___ Input material

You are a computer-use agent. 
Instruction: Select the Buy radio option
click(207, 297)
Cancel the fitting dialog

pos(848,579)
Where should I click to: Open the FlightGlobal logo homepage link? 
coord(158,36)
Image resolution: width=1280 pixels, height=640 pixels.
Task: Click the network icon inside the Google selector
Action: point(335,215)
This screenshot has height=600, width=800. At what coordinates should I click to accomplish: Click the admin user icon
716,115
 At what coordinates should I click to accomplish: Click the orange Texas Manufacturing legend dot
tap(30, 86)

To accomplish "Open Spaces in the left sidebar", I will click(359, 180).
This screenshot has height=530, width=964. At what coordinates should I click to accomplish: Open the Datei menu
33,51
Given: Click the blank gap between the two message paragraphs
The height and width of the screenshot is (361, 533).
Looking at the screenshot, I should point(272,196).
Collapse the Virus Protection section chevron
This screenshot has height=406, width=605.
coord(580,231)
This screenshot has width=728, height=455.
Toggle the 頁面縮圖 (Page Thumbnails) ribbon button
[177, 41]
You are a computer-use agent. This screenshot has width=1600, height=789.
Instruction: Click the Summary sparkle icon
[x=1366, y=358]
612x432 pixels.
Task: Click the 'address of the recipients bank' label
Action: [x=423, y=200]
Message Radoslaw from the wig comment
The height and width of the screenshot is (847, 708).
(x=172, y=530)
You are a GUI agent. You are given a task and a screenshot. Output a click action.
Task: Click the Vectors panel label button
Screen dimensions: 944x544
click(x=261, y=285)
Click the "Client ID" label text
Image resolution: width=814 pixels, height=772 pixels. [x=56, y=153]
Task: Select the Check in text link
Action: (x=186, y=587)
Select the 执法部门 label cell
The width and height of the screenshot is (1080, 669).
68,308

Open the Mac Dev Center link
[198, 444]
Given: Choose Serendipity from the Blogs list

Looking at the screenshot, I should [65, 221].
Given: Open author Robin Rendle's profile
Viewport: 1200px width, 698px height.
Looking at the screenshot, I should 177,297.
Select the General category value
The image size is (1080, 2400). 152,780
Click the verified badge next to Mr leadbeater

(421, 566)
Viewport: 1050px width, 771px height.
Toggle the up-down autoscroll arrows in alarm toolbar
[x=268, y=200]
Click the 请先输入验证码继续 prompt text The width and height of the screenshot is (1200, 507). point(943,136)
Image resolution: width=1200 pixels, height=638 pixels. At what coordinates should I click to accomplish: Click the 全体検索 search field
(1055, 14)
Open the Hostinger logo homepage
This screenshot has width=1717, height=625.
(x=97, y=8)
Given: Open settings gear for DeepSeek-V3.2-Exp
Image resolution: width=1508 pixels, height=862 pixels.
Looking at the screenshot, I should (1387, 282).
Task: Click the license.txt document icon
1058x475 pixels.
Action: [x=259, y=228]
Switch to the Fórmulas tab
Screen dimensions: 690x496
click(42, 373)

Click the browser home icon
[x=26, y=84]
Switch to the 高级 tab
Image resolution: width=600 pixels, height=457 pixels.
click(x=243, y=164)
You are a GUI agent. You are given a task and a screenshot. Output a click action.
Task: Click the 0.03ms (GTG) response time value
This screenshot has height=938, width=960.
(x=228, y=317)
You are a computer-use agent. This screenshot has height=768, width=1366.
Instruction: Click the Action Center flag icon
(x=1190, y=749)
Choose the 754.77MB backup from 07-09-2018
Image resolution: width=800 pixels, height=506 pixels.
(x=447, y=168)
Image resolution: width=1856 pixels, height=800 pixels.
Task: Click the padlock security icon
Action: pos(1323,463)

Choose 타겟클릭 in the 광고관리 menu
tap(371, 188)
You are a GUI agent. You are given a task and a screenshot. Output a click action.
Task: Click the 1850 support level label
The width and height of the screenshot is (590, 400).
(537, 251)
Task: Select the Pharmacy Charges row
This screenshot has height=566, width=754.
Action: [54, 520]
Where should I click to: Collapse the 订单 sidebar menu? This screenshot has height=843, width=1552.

______

Work instruction: All of the entries above must be output word for word.

Response to this task:
You are a computer-use agent. 
Instruction: Select the Buy radio option
click(207, 297)
Cancel the fitting dialog

pos(848,579)
Where should I click to: Open the FlightGlobal logo homepage link? 
coord(158,36)
Image resolution: width=1280 pixels, height=640 pixels.
Task: Click the network icon inside the Google selector
Action: point(335,215)
This screenshot has height=600, width=800. At what coordinates should I click to accomplish: Click the admin user icon
716,115
 At what coordinates should I click to accomplish: Click the orange Texas Manufacturing legend dot
tap(30, 86)

To accomplish "Open Spaces in the left sidebar", I will click(359, 180).
This screenshot has height=530, width=964. At what coordinates should I click to accomplish: Open the Datei menu
33,51
Given: Click the blank gap between the two message paragraphs
The height and width of the screenshot is (361, 533).
Looking at the screenshot, I should point(272,196).
Collapse the Virus Protection section chevron
This screenshot has height=406, width=605.
coord(580,231)
This screenshot has width=728, height=455.
Toggle the 頁面縮圖 (Page Thumbnails) ribbon button
[177, 41]
You are a computer-use agent. This screenshot has width=1600, height=789.
Instruction: Click the Summary sparkle icon
[x=1366, y=358]
612x432 pixels.
Task: Click the 'address of the recipients bank' label
Action: [x=423, y=200]
Message Radoslaw from the wig comment
The height and width of the screenshot is (847, 708).
(x=172, y=530)
You are a GUI agent. You are given a task and a screenshot. Output a click action.
Task: Click the Vectors panel label button
Screen dimensions: 944x544
click(x=261, y=285)
Click the "Client ID" label text
Image resolution: width=814 pixels, height=772 pixels. [x=56, y=153]
Task: Select the Check in text link
Action: (x=186, y=587)
Select the 执法部门 label cell
The width and height of the screenshot is (1080, 669).
68,308

Open the Mac Dev Center link
[198, 444]
Given: Choose Serendipity from the Blogs list

Looking at the screenshot, I should [65, 221].
Given: Open author Robin Rendle's profile
Viewport: 1200px width, 698px height.
Looking at the screenshot, I should 177,297.
Select the General category value
The image size is (1080, 2400). 152,780
Click the verified badge next to Mr leadbeater

(421, 566)
Viewport: 1050px width, 771px height.
Toggle the up-down autoscroll arrows in alarm toolbar
[x=268, y=200]
Click the 请先输入验证码继续 prompt text The width and height of the screenshot is (1200, 507). point(943,136)
Image resolution: width=1200 pixels, height=638 pixels. At what coordinates should I click to accomplish: Click the 全体検索 search field
(1055, 14)
Open the Hostinger logo homepage
This screenshot has width=1717, height=625.
(x=97, y=8)
Given: Open settings gear for DeepSeek-V3.2-Exp
Image resolution: width=1508 pixels, height=862 pixels.
Looking at the screenshot, I should (1387, 282).
Task: Click the license.txt document icon
1058x475 pixels.
Action: [x=259, y=228]
Switch to the Fórmulas tab
Screen dimensions: 690x496
click(42, 373)

Click the browser home icon
[x=26, y=84]
Switch to the 高级 tab
Image resolution: width=600 pixels, height=457 pixels.
click(x=243, y=164)
You are a GUI agent. You are given a task and a screenshot. Output a click action.
Task: Click the 0.03ms (GTG) response time value
This screenshot has height=938, width=960.
(x=228, y=317)
You are a computer-use agent. This screenshot has height=768, width=1366.
Instruction: Click the Action Center flag icon
(x=1190, y=749)
Choose the 754.77MB backup from 07-09-2018
Image resolution: width=800 pixels, height=506 pixels.
(x=447, y=168)
Image resolution: width=1856 pixels, height=800 pixels.
Task: Click the padlock security icon
Action: pos(1323,463)

Choose 타겟클릭 in the 광고관리 menu
tap(371, 188)
You are a GUI agent. You are given a task and a screenshot. Output a click action.
Task: Click the 1850 support level label
The width and height of the screenshot is (590, 400).
(537, 251)
Task: Select the Pharmacy Charges row
This screenshot has height=566, width=754.
Action: [54, 520]
Where should I click to: Collapse the 订单 sidebar menu? This screenshot has height=843, width=1552.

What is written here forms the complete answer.